» **Your goal**
Below are lines of data, and only some are wanted. Please repeat exactly those from the line that has "Image resolution: width=1440" through the line that has "Tap the Women".

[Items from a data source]
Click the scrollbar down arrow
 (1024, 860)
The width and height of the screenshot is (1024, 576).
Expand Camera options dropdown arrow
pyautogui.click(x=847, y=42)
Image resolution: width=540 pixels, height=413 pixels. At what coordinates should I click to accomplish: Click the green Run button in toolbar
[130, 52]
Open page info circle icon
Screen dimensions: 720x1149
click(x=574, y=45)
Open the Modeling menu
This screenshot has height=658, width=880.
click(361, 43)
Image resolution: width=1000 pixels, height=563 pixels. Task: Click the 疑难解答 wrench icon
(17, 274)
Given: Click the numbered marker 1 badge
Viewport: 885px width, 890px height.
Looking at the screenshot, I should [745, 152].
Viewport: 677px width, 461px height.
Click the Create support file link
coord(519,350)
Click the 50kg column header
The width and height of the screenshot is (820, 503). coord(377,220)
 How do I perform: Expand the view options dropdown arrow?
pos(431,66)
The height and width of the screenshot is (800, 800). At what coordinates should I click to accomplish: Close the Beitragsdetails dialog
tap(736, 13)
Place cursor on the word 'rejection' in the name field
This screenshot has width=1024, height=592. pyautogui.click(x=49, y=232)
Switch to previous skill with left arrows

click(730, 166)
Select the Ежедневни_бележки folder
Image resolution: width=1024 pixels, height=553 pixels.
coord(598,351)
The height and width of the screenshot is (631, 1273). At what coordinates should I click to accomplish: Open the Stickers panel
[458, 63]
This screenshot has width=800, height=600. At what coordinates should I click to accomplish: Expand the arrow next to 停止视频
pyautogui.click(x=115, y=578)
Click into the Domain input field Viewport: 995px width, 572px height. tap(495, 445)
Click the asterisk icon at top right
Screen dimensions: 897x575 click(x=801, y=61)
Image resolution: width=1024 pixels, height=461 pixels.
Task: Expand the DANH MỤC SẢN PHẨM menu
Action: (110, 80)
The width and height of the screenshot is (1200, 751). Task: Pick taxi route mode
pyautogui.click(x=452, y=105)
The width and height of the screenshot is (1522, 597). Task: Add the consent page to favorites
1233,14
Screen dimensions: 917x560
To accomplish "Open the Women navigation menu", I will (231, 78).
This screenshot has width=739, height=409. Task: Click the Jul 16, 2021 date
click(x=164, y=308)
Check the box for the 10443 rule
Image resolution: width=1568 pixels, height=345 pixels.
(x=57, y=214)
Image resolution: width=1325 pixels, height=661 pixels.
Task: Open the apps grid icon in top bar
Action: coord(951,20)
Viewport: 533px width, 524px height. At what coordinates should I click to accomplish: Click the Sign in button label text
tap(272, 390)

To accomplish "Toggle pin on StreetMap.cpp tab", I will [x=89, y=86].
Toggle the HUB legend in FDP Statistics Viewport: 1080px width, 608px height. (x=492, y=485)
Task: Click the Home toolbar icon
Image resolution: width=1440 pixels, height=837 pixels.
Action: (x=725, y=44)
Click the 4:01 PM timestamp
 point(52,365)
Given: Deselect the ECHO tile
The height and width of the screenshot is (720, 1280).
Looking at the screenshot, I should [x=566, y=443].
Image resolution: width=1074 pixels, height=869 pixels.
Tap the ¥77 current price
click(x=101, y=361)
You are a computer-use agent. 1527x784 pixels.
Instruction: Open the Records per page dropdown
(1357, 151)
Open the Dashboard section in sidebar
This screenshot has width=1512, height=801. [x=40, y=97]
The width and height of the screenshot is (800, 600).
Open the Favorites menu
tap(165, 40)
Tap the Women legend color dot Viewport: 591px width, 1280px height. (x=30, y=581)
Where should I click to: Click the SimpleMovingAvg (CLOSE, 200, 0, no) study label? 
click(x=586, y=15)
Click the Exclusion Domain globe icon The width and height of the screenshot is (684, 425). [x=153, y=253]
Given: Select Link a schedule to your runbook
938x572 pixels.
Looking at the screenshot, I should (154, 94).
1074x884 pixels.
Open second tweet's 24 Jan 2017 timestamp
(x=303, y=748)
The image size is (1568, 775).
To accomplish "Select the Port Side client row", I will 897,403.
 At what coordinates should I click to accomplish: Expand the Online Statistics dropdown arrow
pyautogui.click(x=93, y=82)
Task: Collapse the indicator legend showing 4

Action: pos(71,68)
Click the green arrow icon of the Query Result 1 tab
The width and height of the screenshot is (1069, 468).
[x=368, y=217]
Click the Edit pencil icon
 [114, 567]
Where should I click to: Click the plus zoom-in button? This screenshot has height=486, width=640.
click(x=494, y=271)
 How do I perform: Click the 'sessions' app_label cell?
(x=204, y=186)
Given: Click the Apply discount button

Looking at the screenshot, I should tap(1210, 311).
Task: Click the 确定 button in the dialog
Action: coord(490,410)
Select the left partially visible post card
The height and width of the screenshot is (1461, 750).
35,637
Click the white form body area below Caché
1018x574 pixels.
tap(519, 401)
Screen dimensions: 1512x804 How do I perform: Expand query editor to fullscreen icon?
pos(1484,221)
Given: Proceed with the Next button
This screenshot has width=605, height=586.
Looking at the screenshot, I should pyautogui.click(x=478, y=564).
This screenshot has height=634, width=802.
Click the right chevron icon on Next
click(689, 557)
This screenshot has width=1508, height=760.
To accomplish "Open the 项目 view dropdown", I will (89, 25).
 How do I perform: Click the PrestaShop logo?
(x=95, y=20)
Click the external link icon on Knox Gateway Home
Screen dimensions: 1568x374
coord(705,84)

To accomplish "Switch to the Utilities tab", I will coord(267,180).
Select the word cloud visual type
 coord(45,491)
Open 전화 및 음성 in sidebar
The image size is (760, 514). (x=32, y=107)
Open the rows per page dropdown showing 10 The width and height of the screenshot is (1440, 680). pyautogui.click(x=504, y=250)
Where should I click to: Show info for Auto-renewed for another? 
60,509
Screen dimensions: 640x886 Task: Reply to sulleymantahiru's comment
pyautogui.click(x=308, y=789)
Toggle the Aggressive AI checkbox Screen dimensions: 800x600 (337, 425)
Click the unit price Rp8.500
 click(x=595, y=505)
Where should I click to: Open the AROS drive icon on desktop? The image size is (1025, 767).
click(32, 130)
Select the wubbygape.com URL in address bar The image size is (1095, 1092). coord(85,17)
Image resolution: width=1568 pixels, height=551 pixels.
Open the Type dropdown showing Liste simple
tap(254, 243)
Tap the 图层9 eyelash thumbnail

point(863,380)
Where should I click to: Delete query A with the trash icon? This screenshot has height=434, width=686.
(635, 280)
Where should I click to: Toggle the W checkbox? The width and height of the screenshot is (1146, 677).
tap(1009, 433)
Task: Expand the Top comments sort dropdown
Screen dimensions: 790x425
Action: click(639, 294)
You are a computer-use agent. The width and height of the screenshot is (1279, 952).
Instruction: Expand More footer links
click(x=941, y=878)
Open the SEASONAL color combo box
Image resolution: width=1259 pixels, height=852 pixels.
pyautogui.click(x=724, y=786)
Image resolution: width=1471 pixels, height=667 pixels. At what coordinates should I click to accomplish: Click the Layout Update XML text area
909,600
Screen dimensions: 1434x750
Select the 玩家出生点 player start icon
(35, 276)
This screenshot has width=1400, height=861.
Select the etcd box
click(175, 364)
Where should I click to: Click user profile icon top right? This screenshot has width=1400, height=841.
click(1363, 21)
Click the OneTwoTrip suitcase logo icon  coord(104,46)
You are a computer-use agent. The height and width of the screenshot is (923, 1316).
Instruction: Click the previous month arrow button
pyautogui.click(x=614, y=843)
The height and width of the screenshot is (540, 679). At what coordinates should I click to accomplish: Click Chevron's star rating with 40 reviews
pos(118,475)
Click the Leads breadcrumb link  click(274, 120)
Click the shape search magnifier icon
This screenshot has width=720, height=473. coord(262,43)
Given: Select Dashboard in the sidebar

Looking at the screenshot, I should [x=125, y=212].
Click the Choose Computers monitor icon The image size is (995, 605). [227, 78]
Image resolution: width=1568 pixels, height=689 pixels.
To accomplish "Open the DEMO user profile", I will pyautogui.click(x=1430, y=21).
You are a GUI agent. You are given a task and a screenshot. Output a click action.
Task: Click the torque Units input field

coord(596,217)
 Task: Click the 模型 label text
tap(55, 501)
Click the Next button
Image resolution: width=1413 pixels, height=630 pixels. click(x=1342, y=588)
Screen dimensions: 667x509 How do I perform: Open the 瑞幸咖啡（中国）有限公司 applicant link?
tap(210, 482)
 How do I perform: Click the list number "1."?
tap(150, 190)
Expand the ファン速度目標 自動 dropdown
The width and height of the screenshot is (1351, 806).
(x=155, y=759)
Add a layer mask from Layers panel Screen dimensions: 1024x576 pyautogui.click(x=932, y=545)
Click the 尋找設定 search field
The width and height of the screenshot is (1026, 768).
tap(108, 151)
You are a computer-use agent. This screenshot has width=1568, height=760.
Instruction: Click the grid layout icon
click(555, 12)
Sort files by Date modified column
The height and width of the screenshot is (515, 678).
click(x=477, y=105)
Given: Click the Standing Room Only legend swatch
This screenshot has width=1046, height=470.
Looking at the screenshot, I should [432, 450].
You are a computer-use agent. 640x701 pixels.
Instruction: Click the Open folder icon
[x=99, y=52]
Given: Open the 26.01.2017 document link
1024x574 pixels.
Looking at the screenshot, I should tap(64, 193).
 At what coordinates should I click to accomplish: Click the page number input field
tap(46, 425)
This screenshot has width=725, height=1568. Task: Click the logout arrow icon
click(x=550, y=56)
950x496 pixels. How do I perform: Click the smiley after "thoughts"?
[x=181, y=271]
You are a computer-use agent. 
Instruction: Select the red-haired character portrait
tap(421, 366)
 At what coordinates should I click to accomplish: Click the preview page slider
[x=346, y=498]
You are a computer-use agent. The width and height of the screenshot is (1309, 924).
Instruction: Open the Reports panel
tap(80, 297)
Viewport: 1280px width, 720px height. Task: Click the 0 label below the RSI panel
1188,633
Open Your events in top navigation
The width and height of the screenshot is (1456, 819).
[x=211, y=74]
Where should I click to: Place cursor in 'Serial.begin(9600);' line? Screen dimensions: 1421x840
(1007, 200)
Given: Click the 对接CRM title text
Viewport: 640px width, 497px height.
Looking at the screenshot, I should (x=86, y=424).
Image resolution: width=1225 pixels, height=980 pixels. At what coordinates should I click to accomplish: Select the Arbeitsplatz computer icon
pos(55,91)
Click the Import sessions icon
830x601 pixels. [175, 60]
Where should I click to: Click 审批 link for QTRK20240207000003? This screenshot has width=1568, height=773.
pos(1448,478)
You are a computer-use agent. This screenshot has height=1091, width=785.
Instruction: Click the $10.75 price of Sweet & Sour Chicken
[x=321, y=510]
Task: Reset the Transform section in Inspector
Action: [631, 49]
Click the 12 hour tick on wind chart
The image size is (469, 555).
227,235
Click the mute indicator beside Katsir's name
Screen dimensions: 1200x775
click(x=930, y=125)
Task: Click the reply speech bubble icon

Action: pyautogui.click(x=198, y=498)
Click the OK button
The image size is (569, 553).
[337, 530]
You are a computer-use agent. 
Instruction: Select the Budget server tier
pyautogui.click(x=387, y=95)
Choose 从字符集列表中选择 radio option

» **Output of the exercise**
Image resolution: width=1440 pixels, height=837 pixels.
Action: (x=725, y=44)
Click the 4:01 PM timestamp
 point(52,365)
Given: Deselect the ECHO tile
The height and width of the screenshot is (720, 1280).
Looking at the screenshot, I should [x=566, y=443].
Image resolution: width=1074 pixels, height=869 pixels.
Tap the ¥77 current price
click(x=101, y=361)
You are a computer-use agent. 1527x784 pixels.
Instruction: Open the Records per page dropdown
(1357, 151)
Open the Dashboard section in sidebar
This screenshot has width=1512, height=801. [x=40, y=97]
The width and height of the screenshot is (800, 600).
Open the Favorites menu
tap(165, 40)
Tap the Women legend color dot Viewport: 591px width, 1280px height. (x=30, y=581)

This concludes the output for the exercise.